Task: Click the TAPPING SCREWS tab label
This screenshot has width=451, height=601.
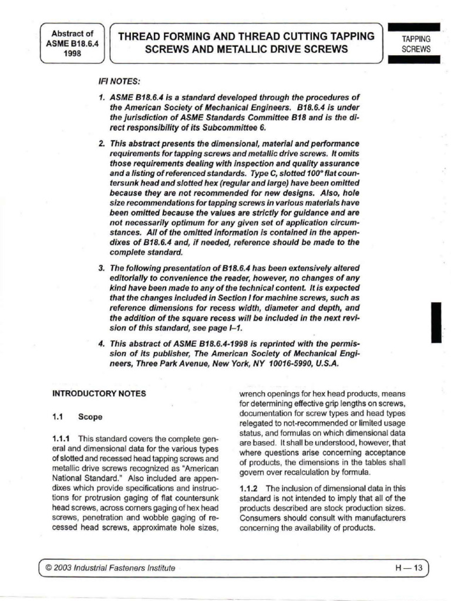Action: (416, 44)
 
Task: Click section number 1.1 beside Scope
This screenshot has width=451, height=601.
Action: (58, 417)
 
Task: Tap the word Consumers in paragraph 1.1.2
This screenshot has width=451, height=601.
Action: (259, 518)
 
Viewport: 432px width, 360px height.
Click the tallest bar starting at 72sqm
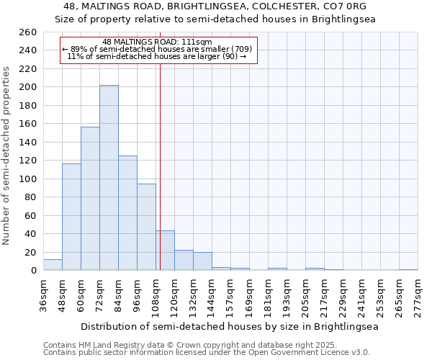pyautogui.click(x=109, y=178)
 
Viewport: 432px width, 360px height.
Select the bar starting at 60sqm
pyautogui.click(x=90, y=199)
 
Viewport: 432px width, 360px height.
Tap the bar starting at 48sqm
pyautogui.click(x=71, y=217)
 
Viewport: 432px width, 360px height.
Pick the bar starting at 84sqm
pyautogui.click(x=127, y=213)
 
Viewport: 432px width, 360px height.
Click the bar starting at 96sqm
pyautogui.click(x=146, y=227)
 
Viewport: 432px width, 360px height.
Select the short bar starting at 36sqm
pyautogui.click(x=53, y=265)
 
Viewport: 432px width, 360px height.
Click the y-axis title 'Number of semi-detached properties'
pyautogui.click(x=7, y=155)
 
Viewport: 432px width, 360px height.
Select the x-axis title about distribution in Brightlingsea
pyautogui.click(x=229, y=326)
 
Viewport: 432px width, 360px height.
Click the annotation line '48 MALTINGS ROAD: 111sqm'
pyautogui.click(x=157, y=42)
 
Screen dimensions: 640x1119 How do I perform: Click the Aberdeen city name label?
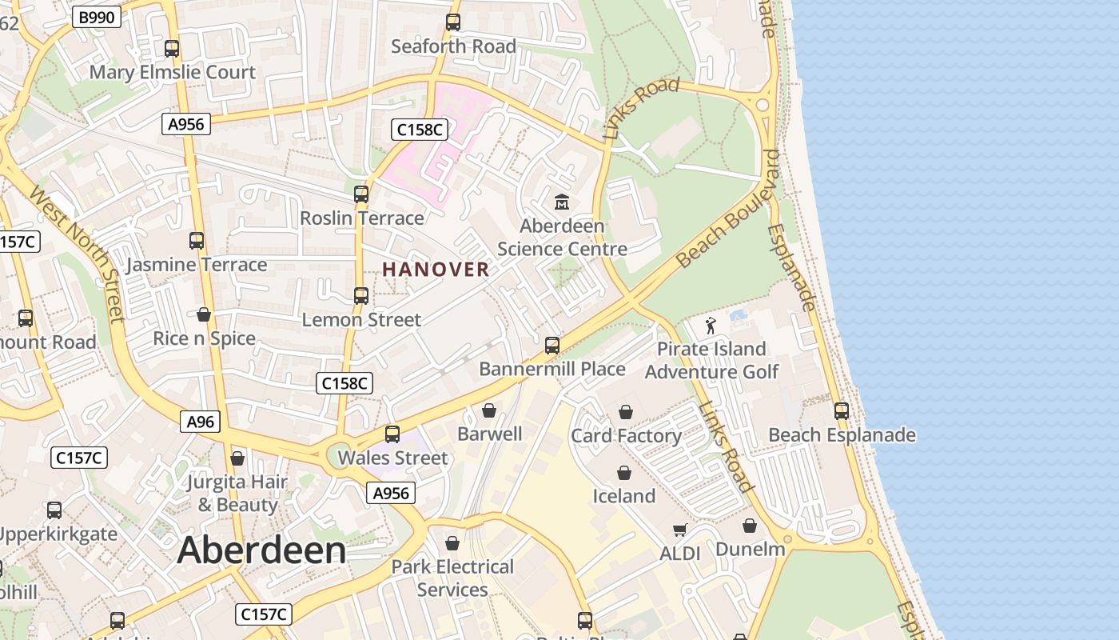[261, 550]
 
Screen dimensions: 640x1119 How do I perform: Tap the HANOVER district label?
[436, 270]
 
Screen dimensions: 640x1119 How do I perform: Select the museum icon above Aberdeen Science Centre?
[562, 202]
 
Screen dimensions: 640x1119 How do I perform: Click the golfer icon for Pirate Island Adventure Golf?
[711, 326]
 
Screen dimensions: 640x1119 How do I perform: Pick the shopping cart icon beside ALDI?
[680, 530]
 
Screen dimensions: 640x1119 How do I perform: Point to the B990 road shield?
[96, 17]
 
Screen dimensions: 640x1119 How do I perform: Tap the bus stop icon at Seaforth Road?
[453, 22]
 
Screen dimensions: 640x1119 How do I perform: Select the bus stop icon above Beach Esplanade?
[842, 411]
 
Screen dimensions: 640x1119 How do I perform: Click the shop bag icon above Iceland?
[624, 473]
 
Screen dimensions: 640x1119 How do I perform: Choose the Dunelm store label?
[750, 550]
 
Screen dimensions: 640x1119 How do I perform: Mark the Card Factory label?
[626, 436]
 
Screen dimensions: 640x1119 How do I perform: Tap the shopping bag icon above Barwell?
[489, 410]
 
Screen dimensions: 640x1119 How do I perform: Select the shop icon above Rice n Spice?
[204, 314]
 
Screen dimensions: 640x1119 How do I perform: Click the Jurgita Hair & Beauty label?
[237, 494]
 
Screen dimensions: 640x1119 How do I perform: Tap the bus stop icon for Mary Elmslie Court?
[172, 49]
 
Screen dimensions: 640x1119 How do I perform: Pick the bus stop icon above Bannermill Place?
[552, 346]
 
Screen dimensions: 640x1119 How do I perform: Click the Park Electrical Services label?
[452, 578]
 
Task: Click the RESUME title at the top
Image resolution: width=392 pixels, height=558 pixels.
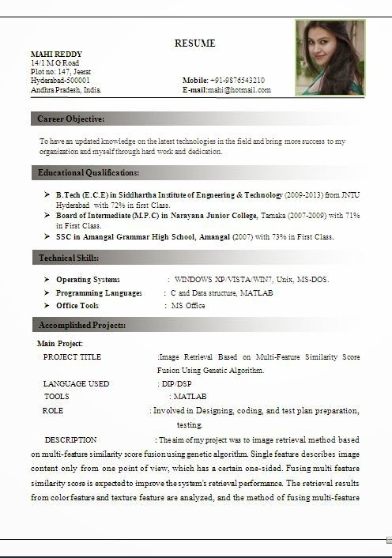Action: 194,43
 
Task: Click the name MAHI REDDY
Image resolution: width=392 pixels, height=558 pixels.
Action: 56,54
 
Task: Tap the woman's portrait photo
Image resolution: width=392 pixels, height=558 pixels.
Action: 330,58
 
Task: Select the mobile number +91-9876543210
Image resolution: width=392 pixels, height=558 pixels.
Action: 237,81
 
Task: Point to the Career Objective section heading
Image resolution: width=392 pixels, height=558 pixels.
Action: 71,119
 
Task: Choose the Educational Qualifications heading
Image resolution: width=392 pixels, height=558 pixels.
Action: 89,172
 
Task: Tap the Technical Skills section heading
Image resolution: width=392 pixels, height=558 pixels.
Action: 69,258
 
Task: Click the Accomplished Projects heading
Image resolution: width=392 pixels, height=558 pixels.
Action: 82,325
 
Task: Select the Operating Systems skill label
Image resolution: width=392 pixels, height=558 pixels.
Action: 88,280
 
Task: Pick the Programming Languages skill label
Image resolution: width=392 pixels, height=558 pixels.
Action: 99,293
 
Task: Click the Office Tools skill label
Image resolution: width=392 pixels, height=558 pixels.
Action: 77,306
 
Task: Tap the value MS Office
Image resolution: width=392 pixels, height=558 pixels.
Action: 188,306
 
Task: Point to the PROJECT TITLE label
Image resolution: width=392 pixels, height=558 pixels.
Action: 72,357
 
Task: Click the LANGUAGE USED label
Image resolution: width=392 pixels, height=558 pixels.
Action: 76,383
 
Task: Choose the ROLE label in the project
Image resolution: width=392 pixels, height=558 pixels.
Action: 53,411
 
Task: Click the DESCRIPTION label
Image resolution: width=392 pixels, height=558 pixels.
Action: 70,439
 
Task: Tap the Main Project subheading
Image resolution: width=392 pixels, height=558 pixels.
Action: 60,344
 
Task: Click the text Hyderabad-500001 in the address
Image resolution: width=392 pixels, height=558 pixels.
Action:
-.-.-
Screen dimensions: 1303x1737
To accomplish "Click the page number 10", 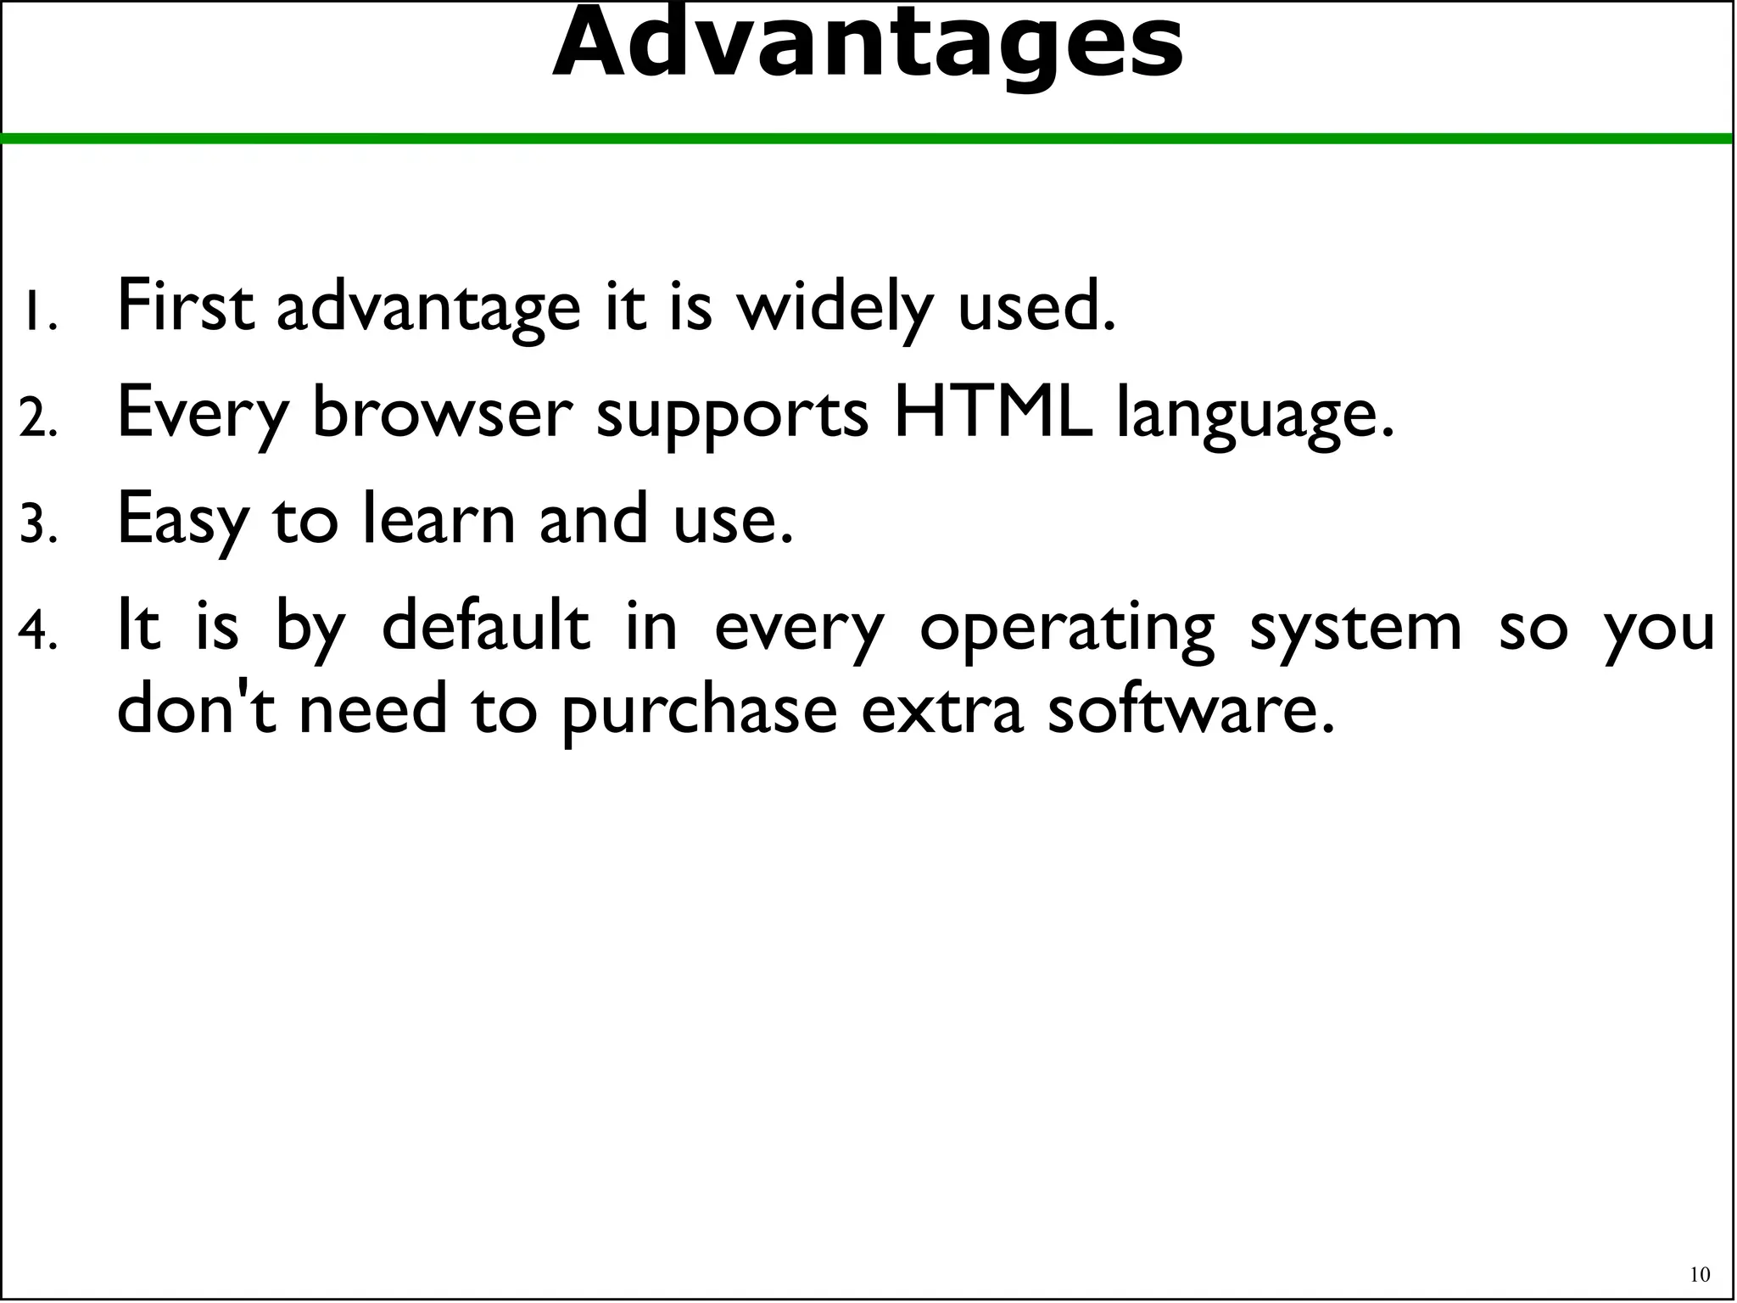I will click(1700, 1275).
-.-.-
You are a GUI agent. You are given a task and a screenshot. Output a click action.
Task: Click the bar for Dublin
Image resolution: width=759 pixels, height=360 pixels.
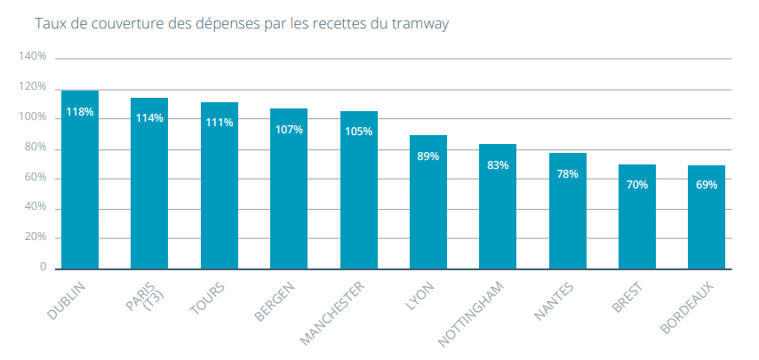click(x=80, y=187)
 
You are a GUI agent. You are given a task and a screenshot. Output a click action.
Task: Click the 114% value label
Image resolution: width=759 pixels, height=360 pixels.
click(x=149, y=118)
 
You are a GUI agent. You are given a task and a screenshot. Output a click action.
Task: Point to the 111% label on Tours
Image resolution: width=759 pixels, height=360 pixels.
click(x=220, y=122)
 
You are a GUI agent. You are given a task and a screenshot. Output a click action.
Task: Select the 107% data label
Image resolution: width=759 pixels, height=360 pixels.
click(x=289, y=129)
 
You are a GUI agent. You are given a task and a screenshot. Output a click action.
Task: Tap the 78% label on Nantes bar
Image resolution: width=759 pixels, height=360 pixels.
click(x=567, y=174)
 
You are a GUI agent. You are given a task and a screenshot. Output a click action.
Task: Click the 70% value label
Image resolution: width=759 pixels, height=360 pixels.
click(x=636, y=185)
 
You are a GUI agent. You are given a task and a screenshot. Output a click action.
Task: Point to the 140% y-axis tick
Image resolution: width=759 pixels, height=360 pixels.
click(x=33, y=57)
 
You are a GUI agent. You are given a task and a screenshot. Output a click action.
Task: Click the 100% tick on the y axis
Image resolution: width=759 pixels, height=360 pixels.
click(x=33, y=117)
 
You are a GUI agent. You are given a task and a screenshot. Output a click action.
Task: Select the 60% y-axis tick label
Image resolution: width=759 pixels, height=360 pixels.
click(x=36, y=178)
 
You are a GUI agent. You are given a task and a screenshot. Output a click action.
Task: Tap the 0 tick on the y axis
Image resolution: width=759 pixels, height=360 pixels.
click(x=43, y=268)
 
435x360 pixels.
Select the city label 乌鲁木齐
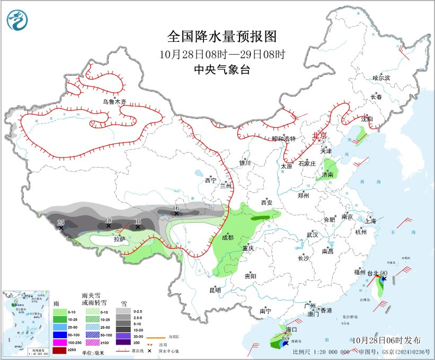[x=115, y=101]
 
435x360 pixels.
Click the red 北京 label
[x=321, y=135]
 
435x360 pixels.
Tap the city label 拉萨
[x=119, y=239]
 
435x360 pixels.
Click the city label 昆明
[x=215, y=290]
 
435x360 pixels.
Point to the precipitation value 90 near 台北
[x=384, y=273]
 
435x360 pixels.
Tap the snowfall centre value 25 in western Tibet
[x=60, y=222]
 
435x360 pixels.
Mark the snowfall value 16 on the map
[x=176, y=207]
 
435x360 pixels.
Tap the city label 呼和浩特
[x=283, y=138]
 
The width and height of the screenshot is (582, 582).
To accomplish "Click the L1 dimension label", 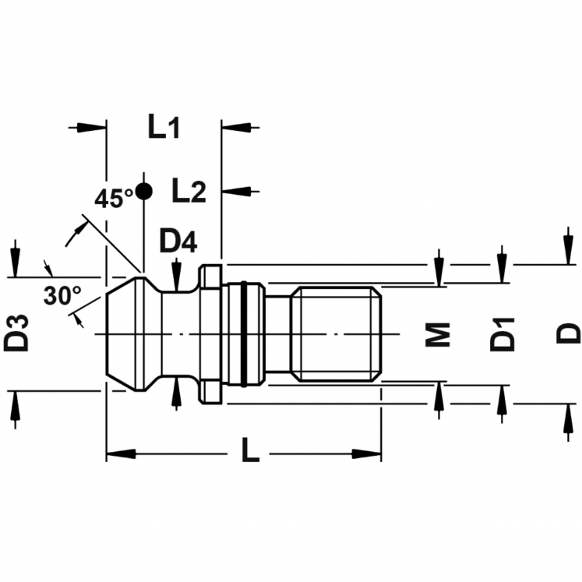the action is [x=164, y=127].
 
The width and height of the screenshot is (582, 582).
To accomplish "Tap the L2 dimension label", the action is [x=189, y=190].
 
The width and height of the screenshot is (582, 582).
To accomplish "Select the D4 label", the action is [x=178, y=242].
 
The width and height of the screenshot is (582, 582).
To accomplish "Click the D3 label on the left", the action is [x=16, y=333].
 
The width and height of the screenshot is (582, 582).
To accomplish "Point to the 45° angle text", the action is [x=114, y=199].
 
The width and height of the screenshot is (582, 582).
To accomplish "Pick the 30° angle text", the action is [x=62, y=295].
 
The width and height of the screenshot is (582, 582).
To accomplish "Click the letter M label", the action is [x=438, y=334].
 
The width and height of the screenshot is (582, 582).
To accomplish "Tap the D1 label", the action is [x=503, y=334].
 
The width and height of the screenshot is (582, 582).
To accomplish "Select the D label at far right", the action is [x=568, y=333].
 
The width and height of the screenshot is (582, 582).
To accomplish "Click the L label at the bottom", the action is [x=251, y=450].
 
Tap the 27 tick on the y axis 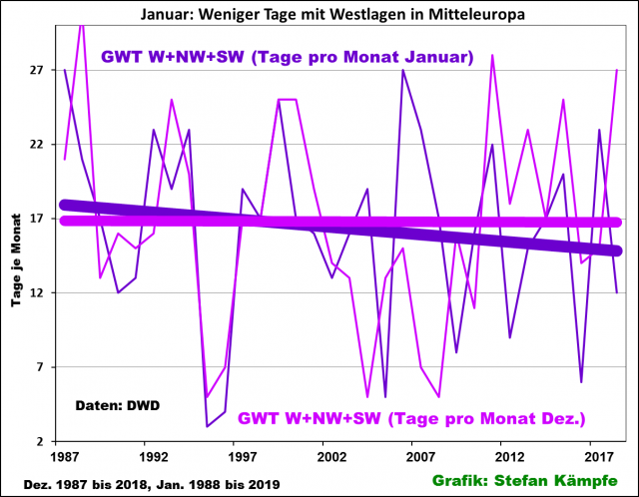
-.-.-
### Aim of the task
Rewrite the part of the material that opens with the line containing "Screen dimensions: 640x1119 How do I perform: Tap the HANOVER" and closes with the line containing "Action: 56,54" as a Markdown table with the columns Number and Text, one row for each line, numbered in order. Skip blank lines, and leave the pictures out of the table.

### Solved problem
| Number | Text |
|---|---|
| 1 | Screen dimensions: 640x1119 How do I perform: Tap the HANOVER district label? |
| 2 | [436, 270] |
| 3 | Screen dimensions: 640x1119 How do I perform: Select the museum icon above Aberdeen Science Centre? |
| 4 | [562, 202] |
| 5 | Screen dimensions: 640x1119 How do I perform: Click the golfer icon for Pirate Island Adventure Golf? |
| 6 | [711, 326] |
| 7 | Screen dimensions: 640x1119 How do I perform: Pick the shopping cart icon beside ALDI? |
| 8 | [680, 530] |
| 9 | Screen dimensions: 640x1119 How do I perform: Point to the B990 road shield? |
| 10 | [96, 17] |
| 11 | Screen dimensions: 640x1119 How do I perform: Tap the bus stop icon at Seaforth Road? |
| 12 | [453, 22] |
| 13 | Screen dimensions: 640x1119 How do I perform: Select the bus stop icon above Beach Esplanade? |
| 14 | [842, 411] |
| 15 | Screen dimensions: 640x1119 How do I perform: Click the shop bag icon above Iceland? |
| 16 | [624, 473] |
| 17 | Screen dimensions: 640x1119 How do I perform: Choose the Dunelm store label? |
| 18 | [750, 550] |
| 19 | Screen dimensions: 640x1119 How do I perform: Mark the Card Factory label? |
| 20 | [626, 436] |
| 21 | Screen dimensions: 640x1119 How do I perform: Tap the shopping bag icon above Barwell? |
| 22 | [489, 410] |
| 23 | Screen dimensions: 640x1119 How do I perform: Select the shop icon above Rice n Spice? |
| 24 | [204, 314] |
| 25 | Screen dimensions: 640x1119 How do I perform: Click the Jurgita Hair & Beauty label? |
| 26 | [237, 494] |
| 27 | Screen dimensions: 640x1119 How do I perform: Tap the bus stop icon for Mary Elmslie Court? |
| 28 | [172, 49] |
| 29 | Screen dimensions: 640x1119 How do I perform: Pick the bus stop icon above Bannermill Place? |
| 30 | [552, 346] |
| 31 | Screen dimensions: 640x1119 How do I perform: Click the Park Electrical Services label? |
| 32 | [452, 578] |
| 33 | Task: Click the RESUME title at the top |
| 34 | Image resolution: width=392 pixels, height=558 pixels. |
| 35 | Action: 194,43 |
| 36 | Task: Click the name MAHI REDDY |
| 37 | Image resolution: width=392 pixels, height=558 pixels. |
| 38 | Action: 56,54 |